Top of Records for processing

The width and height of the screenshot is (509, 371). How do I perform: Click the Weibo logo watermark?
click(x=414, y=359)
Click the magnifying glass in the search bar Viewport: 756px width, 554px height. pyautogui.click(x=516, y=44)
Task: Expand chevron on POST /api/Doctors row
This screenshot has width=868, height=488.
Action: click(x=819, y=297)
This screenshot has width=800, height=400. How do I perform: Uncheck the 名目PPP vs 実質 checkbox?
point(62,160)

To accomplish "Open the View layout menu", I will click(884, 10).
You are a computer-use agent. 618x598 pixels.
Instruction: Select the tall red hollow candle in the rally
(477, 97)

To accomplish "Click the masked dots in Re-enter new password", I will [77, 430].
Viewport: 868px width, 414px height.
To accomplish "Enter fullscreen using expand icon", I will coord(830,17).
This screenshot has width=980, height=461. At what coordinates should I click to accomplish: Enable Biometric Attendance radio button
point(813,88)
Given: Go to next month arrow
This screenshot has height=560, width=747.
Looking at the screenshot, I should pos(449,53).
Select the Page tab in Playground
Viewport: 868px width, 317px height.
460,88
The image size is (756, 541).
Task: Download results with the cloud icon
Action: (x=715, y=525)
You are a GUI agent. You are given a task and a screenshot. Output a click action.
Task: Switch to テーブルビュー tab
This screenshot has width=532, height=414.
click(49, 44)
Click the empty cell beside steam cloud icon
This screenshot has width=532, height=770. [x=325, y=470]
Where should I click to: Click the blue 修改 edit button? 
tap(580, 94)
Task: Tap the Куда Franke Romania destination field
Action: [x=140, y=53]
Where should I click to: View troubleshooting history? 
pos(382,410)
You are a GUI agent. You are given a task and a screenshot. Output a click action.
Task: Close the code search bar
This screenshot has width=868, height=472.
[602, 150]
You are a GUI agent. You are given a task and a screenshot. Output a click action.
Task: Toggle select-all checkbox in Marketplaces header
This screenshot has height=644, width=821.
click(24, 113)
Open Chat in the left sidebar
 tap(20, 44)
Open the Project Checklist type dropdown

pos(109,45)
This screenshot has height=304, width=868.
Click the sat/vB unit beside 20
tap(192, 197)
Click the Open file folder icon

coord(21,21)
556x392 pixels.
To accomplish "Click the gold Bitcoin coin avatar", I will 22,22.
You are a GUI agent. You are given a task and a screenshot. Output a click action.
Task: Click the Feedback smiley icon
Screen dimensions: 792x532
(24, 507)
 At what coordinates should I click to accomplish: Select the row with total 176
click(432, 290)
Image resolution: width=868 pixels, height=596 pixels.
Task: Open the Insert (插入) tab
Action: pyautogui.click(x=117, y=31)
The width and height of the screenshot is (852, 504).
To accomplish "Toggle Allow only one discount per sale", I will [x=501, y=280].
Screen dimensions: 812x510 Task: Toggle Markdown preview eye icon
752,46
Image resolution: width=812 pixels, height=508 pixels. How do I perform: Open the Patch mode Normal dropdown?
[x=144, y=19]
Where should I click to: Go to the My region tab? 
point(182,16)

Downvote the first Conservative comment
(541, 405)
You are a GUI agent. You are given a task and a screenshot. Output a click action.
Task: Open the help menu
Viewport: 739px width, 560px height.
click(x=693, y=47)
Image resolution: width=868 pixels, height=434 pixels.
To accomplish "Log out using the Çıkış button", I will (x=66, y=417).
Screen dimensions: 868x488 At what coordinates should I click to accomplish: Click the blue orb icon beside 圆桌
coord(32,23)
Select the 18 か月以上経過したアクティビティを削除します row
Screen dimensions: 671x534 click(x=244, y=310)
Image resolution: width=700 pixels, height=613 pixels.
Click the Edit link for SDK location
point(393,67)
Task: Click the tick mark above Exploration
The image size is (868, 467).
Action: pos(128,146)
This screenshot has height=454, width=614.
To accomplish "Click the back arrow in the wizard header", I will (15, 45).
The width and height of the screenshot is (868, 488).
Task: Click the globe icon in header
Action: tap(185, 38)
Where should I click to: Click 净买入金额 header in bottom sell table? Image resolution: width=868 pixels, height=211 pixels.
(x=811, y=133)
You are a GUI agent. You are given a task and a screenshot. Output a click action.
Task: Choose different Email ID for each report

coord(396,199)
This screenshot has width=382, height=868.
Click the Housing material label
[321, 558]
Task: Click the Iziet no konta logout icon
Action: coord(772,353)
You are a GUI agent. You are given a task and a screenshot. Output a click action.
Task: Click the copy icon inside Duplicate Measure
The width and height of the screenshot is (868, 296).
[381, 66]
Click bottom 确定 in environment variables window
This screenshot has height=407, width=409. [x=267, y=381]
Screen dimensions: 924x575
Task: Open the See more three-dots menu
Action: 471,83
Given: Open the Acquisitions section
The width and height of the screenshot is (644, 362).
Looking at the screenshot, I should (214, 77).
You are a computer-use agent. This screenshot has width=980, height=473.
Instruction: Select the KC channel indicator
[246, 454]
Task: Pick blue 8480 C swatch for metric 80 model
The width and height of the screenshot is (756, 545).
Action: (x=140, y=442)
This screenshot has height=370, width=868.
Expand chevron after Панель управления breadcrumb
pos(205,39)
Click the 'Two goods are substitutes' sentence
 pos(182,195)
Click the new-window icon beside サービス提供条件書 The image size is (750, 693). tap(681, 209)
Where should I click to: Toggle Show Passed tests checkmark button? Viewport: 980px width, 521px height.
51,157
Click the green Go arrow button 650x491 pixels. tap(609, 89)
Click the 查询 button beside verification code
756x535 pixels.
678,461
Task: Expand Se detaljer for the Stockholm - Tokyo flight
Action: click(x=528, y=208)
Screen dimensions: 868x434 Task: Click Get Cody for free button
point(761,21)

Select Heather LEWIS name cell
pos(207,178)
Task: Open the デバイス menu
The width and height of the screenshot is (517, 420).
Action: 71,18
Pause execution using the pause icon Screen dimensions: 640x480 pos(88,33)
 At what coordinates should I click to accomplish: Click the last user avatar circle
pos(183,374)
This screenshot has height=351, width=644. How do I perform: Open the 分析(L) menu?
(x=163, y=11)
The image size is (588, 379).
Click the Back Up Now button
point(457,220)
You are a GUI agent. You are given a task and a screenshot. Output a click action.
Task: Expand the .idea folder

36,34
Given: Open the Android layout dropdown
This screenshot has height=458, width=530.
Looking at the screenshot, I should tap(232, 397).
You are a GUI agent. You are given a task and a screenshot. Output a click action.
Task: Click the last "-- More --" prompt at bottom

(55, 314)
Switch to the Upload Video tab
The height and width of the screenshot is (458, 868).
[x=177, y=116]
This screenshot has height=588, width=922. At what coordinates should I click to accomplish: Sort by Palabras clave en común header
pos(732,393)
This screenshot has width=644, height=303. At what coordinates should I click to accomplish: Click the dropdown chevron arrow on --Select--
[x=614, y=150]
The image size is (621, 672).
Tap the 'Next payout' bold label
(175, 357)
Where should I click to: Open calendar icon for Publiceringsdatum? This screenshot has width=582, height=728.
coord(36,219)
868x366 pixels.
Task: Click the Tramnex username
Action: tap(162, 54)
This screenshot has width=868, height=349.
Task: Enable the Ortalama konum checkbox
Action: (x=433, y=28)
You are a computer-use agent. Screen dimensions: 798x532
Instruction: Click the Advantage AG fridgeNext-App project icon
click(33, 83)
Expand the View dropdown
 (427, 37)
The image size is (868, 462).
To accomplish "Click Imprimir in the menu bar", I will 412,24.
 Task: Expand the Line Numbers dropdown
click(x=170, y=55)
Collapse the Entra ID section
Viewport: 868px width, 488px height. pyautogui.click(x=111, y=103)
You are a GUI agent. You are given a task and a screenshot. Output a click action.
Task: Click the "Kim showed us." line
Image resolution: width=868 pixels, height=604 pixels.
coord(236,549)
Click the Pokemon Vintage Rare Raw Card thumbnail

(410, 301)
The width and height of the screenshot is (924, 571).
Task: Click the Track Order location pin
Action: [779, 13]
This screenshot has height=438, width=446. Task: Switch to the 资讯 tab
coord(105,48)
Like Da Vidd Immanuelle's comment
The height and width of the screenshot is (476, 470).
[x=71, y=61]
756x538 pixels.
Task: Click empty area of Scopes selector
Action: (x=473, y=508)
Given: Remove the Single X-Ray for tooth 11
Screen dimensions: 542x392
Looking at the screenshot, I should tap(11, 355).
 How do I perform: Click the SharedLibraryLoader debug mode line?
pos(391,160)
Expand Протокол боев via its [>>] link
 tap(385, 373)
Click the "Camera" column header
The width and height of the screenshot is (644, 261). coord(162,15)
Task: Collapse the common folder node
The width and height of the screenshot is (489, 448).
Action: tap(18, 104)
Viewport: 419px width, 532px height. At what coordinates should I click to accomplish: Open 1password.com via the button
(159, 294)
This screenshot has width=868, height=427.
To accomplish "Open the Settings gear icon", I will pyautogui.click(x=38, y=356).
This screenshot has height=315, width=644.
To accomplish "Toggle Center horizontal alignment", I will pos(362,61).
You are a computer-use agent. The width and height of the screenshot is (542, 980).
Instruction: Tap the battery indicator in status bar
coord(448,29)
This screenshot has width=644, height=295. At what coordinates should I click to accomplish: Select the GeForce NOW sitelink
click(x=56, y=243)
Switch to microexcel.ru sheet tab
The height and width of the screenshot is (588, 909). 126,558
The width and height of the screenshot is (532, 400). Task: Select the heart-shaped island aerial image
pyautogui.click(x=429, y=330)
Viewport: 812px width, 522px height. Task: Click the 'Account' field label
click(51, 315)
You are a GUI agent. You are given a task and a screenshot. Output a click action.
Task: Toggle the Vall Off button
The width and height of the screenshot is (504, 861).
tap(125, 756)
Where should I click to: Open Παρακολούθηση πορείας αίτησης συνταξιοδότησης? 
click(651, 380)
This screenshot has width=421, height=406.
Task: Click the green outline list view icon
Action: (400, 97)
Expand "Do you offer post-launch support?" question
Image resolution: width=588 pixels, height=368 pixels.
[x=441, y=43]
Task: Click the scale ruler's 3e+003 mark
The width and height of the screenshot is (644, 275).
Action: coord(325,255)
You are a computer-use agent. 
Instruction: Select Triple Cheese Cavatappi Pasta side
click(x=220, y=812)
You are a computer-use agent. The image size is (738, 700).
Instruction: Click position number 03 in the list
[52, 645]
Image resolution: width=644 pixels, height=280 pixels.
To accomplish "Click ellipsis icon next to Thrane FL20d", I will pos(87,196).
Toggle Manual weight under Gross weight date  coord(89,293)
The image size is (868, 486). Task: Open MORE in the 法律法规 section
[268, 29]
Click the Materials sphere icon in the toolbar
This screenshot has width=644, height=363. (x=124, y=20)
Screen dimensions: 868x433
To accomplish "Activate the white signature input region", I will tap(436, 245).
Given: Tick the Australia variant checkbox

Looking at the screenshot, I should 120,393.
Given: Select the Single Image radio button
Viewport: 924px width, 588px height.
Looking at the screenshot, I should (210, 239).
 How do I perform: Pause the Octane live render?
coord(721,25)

Bottom of Records for processing

» Exercise:
Up to and including the line that contains "Viewport: 868px width, 414px height.", restate word for word every line of the entries, starting from the first.

» Task result:
The width and height of the screenshot is (509, 371). How do I perform: Click the Weibo logo watermark?
click(x=414, y=359)
Click the magnifying glass in the search bar Viewport: 756px width, 554px height. pyautogui.click(x=516, y=44)
Task: Expand chevron on POST /api/Doctors row
This screenshot has width=868, height=488.
Action: click(x=819, y=297)
This screenshot has width=800, height=400. How do I perform: Uncheck the 名目PPP vs 実質 checkbox?
point(62,160)

To accomplish "Open the View layout menu", I will click(884, 10).
You are a computer-use agent. 618x598 pixels.
Instruction: Select the tall red hollow candle in the rally
(477, 97)

To accomplish "Click the masked dots in Re-enter new password", I will [77, 430].
Viewport: 868px width, 414px height.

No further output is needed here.